Anti-GBM GN is an autoimmune disease characterized by rapidly progressive glomerulonephritis (RPGN) and in some cases, is accompanied by pulmonary hemorrhage, also called Goodpasture syndrome. The mortality has been improved by effective treatment with immunosuppressive agents, such as cyclophosphamide and steroid plus plasmapheresis. Unfortunately, renal survival remains very poor because of the delayed diagnosis of anti-GBM GN disease or delayed induction of immunosuppression therapies3). In this case, upon referral to the hospital, the serum creatinine was already elevated over 4.0mg/dL and the diagnosis of anti-GBM GN with crescents over 90% of glomerulus on the renal biopsy was confirmed. Renal failure did not improve with active immunosuppressive therapy plus plasmapheresis and dialysis. Approximately 12 weeks after discharge, she was readmitted with sudden blindness and seizure with a high blood pressure. She was diagnosed with PRES on the brain MRI T2 images. The abrupt high blood pressure was not believed to be induced by her volume status because she had hemodialysis one day before admission and her recent body weight had not changed.

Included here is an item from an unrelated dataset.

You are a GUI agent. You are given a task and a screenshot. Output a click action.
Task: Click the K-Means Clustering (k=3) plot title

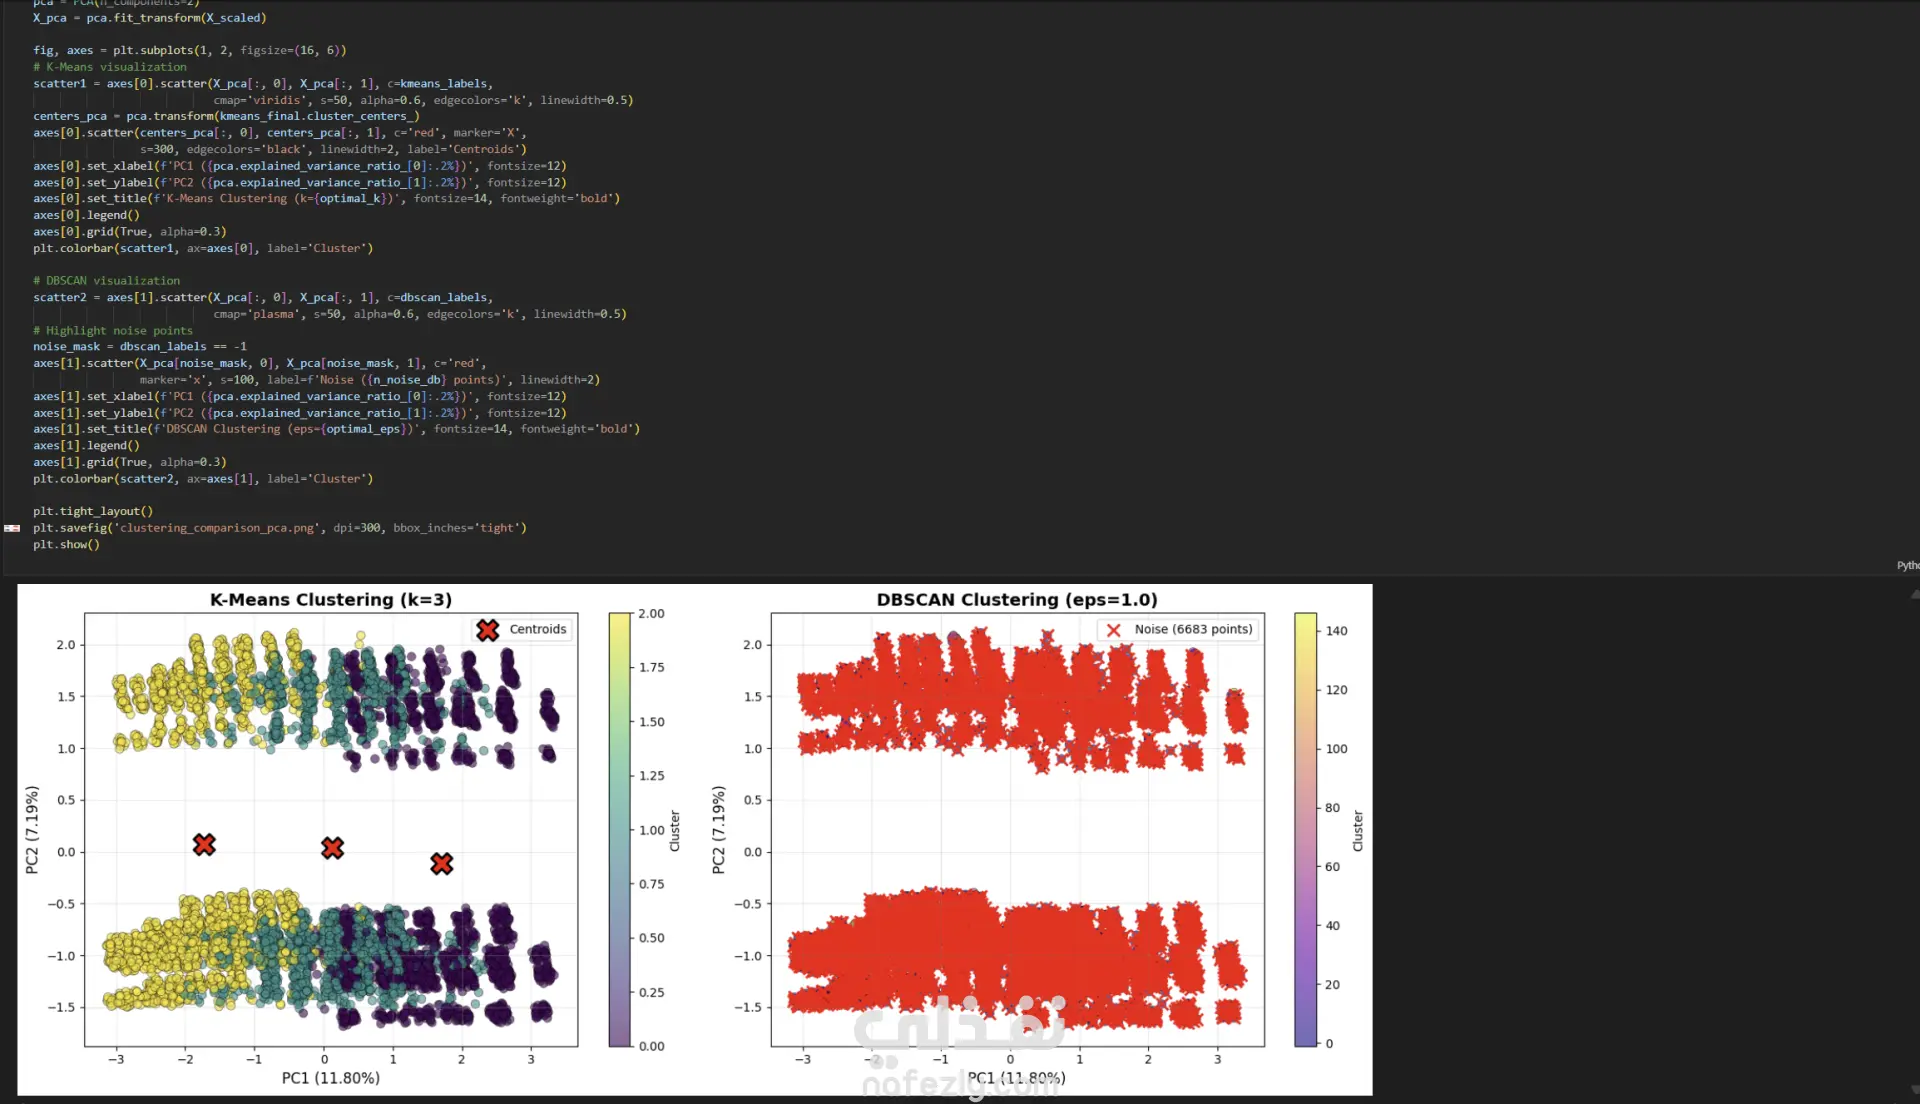pyautogui.click(x=330, y=600)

Clinically, PRES is characterized by visual disturbances, headache, nausea, changes in mental status, and seizure. Seizures are cited as the most common manifestation of PRES, occurring in up to 90% of reported cases. The seizure type is mainly generalized, but focal onset has been reported. Visual disturbances can range from complaints of blurred vision to cortical blindness. Symptoms develop over hours and can persist for weeks, depending on the severity and latency in initiating appropriate care12). PRES has associations with hypertensive disease conditions, including uncontrolled hypertension, acute and chronic renal failure, and eclampsia. This has also been reported in patients on immunosuppressive and immunomodulatory therapies for malignancy, transplantation, and rheumatologic diseases. Of these, PRES associated with diverse connective diseases including SLE and vasculitis have been reported increasingly. On the other hand, anti-GBM GN presenting PRES have only reported in a few countries (Table 1)456) and this case is firstly reported in our country. The causes of PRES remain controversial; however, the dysfunction may be caused by a failure of cerebral autoregulation of systemic hypertension or by the cytotoxic effects of vasculitides and by immunosuppressive drugs7). The present case is unique according to these two hypotheses because PRES developed with a severely elevated blood pressure during the course of immunosuppression using CYP and she received hemodialysis one day before the presence of neurologic symptom with no weight change; thus she was not in volume overload status. Therefore, these two theories for the pathogenesis of vasogenic cerebral edema in PRES appear to be interrelated. In other words, elevated BP disrupts the cerebral autoregulation and autoimmune inflammatory damage plus CYP immu- nosuppressant injury to the endothelium of the cerebral vascular bed89). In this context, it is very important to control the systolic BP in anti-GBM GN to prevent PRES. Arterial hypertension is detected in approximately 20-30% of patients, so anti-GBM GN alone is susceptible to PRES. Furthermore, some reports have shown that anti-GBM GN in females occurs more frequently during immunosuppression with CYP than in males10).

As in this case, PRES should be suspected in all patients with seizure on maintenance dialysis due to renal failure secondary to autoimmune glomerulonephritis because it is a reversible disease with good control of the BP and short-term anti-seizure medication without any neurological sequelae.